=== GOAL OF THE EXERCISE ===
Pull every line containing the word "batiment" from the records.

[Saved entries]
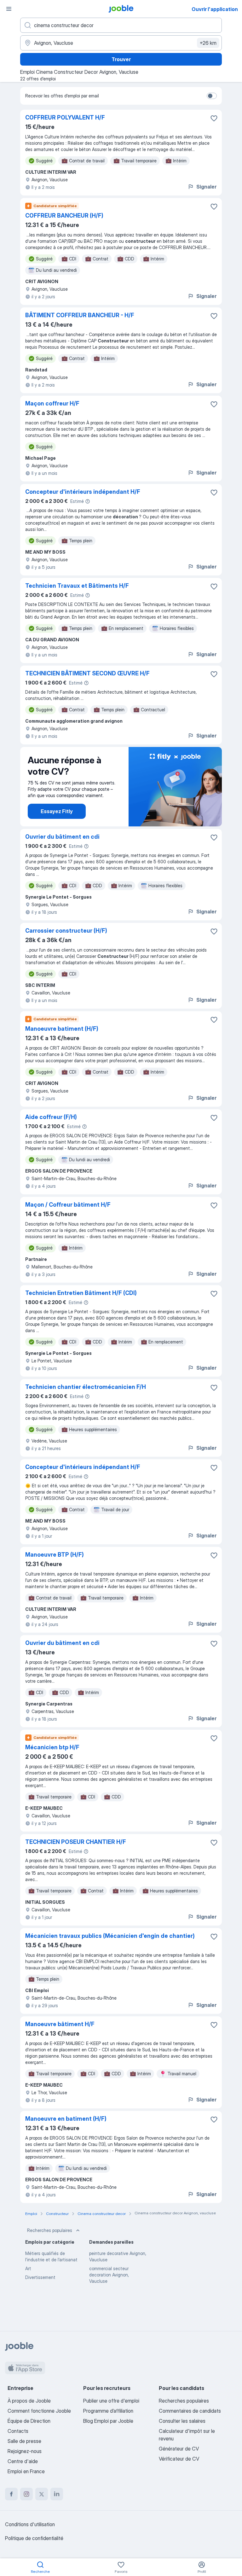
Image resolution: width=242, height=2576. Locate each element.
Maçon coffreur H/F (52, 403)
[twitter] (41, 2494)
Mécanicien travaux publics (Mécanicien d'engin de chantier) (110, 1935)
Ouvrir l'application (215, 9)
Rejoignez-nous (25, 2451)
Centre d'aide (23, 2461)
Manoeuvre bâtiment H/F (60, 2024)
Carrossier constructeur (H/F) (66, 930)
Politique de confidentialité (34, 2538)
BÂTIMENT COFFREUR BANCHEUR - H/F (79, 315)
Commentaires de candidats (190, 2411)
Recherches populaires (49, 2230)
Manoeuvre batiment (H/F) (61, 1028)
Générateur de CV (179, 2448)
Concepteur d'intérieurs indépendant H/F (82, 491)
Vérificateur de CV (179, 2459)
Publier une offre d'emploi (111, 2401)
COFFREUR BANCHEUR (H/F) (64, 215)
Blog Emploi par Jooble (108, 2421)
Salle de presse (24, 2441)
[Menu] (9, 9)
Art (28, 2268)
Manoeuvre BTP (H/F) (54, 1554)
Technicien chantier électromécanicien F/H (85, 1387)
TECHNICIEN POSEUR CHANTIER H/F (75, 1842)
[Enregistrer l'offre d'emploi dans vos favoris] (214, 118)
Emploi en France (26, 2471)
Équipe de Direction (29, 2421)
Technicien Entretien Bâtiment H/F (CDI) (81, 1293)
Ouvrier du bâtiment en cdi (62, 836)
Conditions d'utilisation (30, 2524)
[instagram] (26, 2494)
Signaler (206, 187)
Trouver (121, 59)
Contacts (18, 2431)
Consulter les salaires (182, 2421)
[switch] (212, 96)
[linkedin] (56, 2494)
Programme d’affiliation (108, 2411)
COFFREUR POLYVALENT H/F (65, 117)
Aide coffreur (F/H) (51, 1117)
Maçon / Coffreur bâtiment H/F (68, 1204)
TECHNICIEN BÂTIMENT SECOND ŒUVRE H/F (87, 673)
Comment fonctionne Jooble (39, 2411)
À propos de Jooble (29, 2401)
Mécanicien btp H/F (52, 1747)
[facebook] (11, 2494)
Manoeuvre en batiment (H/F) (66, 2118)
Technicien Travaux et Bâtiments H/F (77, 585)
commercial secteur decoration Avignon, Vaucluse (109, 2275)
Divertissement (40, 2277)
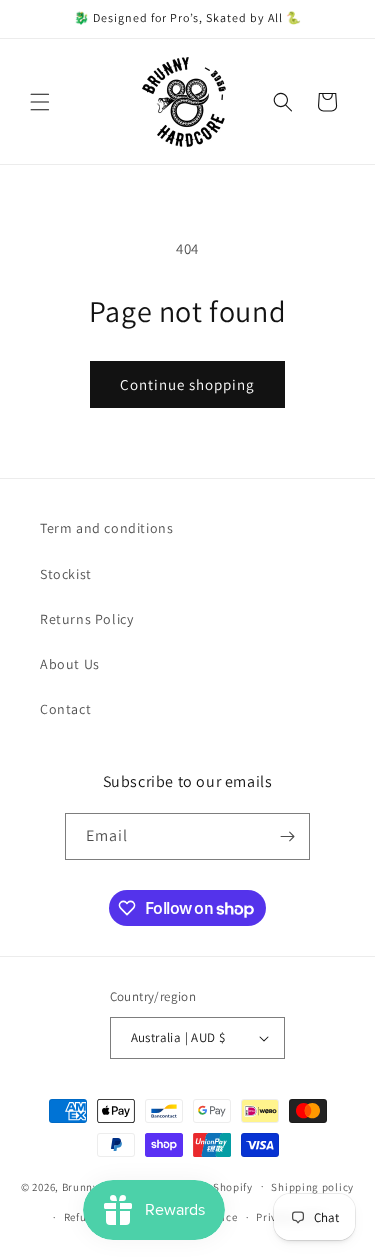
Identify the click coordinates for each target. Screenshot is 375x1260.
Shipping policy (312, 1187)
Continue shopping (187, 384)
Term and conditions (106, 528)
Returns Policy (86, 619)
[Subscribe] (287, 836)
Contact (65, 709)
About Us (70, 664)
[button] (40, 102)
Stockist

=== SOLUTION FOR THIS EXERCISE ===
Manoeuvre batiment (H/F) (61, 1028)
Manoeuvre en batiment (H/F) (66, 2118)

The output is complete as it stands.